Williams took his own life in 2014 following a series of personal and professional setbacks, not to mention grave health issues of his own. According to Vanity Fair, Williams had something called "Lewy body dementia, an aggressive and incurable brain disorder that has an associated risk of suicide" which wasn't diagnosed until after his death.
Reacting to Williams' passing, Brosnan told Us Weekly, "It really has cut deep into all our hearts that he is gone and that he suffered in such pain, and said, 'Enough, enough.' He will be loved forever and missed forever."
He was insecure as James Bond
Despite big success at the box office, Brosnan claimed he was insecure as the character James Bond. It's hard to believe because he played the British crime fighter in four movies — GoldenEye (1995), Tomorrow Never Dies (1997), The World Is Not Enough (1999) and Die Another Day (2002).

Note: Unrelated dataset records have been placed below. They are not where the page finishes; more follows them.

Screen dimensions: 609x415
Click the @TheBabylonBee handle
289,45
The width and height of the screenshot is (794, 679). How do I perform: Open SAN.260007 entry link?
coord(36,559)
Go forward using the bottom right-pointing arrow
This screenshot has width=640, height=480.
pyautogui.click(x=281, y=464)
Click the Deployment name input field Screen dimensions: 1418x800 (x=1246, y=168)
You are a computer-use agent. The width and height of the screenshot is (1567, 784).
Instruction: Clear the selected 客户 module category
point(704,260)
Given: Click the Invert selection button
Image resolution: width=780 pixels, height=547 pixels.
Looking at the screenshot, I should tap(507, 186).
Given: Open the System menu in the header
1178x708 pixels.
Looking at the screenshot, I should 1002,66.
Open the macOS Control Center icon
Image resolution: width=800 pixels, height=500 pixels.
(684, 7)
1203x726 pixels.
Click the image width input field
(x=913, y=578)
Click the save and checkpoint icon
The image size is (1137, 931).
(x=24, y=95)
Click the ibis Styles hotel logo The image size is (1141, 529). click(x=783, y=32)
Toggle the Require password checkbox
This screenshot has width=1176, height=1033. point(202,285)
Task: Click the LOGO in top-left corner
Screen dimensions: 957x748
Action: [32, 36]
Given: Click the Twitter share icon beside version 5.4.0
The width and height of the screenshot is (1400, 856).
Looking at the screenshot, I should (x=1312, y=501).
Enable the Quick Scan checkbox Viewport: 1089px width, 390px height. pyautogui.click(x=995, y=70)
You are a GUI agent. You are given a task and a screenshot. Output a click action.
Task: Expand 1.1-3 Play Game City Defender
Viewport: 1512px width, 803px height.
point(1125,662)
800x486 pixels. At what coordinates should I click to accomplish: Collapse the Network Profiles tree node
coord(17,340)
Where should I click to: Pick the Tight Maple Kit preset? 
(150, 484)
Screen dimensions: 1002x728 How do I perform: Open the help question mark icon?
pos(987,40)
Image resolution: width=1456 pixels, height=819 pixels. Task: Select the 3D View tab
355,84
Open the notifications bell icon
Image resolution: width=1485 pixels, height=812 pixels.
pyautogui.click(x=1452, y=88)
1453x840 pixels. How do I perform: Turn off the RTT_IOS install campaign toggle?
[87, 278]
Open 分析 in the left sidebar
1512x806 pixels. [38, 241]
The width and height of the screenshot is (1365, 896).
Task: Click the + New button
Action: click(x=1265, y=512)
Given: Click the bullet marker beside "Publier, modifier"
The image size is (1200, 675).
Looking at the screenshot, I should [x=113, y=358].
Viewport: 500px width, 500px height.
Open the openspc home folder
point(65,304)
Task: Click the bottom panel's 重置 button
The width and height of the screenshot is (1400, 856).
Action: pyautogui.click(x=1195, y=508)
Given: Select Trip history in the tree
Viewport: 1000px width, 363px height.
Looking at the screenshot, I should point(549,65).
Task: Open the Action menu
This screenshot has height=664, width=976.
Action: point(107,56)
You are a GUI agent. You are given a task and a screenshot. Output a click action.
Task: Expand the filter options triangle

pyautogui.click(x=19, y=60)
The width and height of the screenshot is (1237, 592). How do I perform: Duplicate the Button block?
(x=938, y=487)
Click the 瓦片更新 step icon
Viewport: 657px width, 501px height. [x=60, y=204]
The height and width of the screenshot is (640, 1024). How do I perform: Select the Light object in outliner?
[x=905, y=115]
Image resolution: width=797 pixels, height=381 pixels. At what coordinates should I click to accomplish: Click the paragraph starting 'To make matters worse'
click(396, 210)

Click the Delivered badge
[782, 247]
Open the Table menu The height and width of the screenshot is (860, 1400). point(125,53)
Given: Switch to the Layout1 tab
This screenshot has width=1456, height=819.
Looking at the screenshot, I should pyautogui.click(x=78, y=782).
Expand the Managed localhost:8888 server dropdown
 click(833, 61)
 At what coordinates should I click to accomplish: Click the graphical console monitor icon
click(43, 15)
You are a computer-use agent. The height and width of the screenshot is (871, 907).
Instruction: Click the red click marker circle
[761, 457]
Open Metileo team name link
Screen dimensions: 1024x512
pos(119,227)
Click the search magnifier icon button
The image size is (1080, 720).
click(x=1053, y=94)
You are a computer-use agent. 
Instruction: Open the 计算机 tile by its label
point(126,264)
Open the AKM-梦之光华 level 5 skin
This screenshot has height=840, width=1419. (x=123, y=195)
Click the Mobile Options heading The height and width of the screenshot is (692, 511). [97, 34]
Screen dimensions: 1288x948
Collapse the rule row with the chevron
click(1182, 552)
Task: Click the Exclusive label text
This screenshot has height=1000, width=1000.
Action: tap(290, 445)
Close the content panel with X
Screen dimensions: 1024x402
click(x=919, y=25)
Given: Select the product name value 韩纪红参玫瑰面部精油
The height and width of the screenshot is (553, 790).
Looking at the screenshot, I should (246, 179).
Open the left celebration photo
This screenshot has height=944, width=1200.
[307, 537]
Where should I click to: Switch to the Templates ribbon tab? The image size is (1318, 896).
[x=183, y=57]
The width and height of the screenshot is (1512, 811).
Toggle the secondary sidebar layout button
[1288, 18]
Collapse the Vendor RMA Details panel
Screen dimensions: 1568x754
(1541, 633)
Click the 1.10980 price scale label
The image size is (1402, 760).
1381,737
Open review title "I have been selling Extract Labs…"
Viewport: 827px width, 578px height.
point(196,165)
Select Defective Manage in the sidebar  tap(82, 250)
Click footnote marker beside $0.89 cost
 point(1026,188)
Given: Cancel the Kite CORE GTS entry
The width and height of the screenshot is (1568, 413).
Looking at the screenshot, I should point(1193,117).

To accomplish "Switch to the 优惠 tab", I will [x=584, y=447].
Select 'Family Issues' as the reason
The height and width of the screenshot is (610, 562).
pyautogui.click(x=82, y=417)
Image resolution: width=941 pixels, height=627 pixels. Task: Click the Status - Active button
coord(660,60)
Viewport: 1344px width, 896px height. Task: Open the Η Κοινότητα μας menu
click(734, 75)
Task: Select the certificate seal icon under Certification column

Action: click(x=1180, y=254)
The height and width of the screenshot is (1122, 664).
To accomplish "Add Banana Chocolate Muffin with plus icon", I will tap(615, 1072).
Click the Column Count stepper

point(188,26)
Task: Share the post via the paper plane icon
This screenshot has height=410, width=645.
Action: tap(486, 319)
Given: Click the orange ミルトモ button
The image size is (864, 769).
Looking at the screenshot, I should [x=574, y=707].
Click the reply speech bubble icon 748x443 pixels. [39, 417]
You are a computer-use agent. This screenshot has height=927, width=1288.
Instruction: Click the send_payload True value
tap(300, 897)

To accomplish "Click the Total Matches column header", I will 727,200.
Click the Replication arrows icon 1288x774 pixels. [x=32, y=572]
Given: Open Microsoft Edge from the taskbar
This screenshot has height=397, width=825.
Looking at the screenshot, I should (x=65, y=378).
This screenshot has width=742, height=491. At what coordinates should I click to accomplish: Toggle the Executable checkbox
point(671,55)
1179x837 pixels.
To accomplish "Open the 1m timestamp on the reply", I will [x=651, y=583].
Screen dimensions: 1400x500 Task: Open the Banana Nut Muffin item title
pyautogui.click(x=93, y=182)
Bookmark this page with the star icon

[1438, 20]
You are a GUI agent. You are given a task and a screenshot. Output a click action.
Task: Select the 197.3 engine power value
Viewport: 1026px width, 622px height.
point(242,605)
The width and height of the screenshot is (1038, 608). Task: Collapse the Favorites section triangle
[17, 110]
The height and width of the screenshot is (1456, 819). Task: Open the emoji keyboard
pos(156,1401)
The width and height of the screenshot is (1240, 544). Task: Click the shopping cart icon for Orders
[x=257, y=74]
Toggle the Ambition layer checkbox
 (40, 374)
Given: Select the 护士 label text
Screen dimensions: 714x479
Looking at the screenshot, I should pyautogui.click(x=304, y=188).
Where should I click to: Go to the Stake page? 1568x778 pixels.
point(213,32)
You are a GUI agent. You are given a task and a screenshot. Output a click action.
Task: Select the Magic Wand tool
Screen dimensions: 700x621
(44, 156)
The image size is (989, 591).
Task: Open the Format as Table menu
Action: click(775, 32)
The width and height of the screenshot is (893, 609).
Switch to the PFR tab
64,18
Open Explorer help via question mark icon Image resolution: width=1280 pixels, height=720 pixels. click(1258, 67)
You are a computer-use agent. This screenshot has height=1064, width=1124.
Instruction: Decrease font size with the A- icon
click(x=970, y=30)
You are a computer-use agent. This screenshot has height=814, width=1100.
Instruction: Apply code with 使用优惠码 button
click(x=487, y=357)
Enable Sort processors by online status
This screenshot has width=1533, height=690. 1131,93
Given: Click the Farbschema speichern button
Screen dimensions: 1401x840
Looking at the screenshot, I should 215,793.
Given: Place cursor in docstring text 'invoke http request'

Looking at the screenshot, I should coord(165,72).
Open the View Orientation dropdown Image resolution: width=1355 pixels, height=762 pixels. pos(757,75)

According to The Telegraph, Brosnan refused to watch any of his past Bond films with his sons. "I felt I was caught in a time warp between Roger [Moore] and Sean [Connery]," Brosnan said. "It was a very hard one to grasp the meaning of, for me. The violence was never real, the brute force of the man was never palpable. It was quite tame, and the characterization didn't have a follow-through of reality, it was surface. But then that might have had to do with my own insecurities in playing him as well."
When flat out asked if he's ever watched any Bond film he starred in Brosnan didn't hold back. "I have no desire to watch myself as James Bond. 'Cause it's just never good enough," he said. "It's a horrible feeling."
According to Box Office Mojo, his Bond films have earned over $500 million in the U.S. alone. That seems... pretty good.
He felt 'kicked to the curb' by Bond producers
Perhaps there's a slightly more tragic reason Pierce Brosnan doesn't like revisiting his time as 007. In his own words, according to the book Some Kind Of Hero: The Remarkable Story of the James Bond Films (via The Guardian) — he was "kicked to the curb."
During negotiations with producers Barbara Broccoli and Michael Wilson, Brosnan said he was left "utterly shocked" after an awkward call during which Broccoli "was crying" and Wilson "was stoic." Brosnan recalled them saying, "We're so sorry. You were a great James Bond. Thank you very much." He simply replied, "Thank you very much. Goodbye." Thus ended Brosnan's run as the greatest MI6 agent of all time. As blindsided as Brosnan claimed to be, the book's authors alleged that he was asking for too much cash for the fifth film. He was eventually replaced by Daniel Craig, who found himself on the receiving end of some pointed Brosnan shade.
In 2015, Brosnan said Spectre, Craig's fourth installment, "was too long," but Brosnan wasn't done there. "The story was kind of weak — it could have been condensed," he dissed to HitFlix (via UPROXX). "It kind of went on too long. It really did."
He uses art to cope
By the time Pierce Brosnan spoke with Esquire in 2017, he'd seemingly lost a certain zest for life. "I don't look at the cup as half full, believe me," he told the mag. "The dark, melancholy Irish black dog sits beside me from time to time." At the time of the interview, he said his days were only "full in a leisurely sort of way." The action star explained, "This morning I worked out, read The New York Times, enjoyed watching my wife in the editing room."
When he's not puttering around the house or acting in decidedly less-notable-than-Bond-fare, Brosnan can be found with a paint brush in his hands. In fact, he developed the impressive skill when he was trained as a "commercial artist" in London, according to the New York Post. Though he took up the craft in 1987 for professional reasons, he later returned to fine art to cope with emotional times. "I got up one night and I started painting," he told Reuters of how he dealt with his wife's cancer battle. "I went to the painting to express pain, emotions — to put down the agitation of the heart and out came color."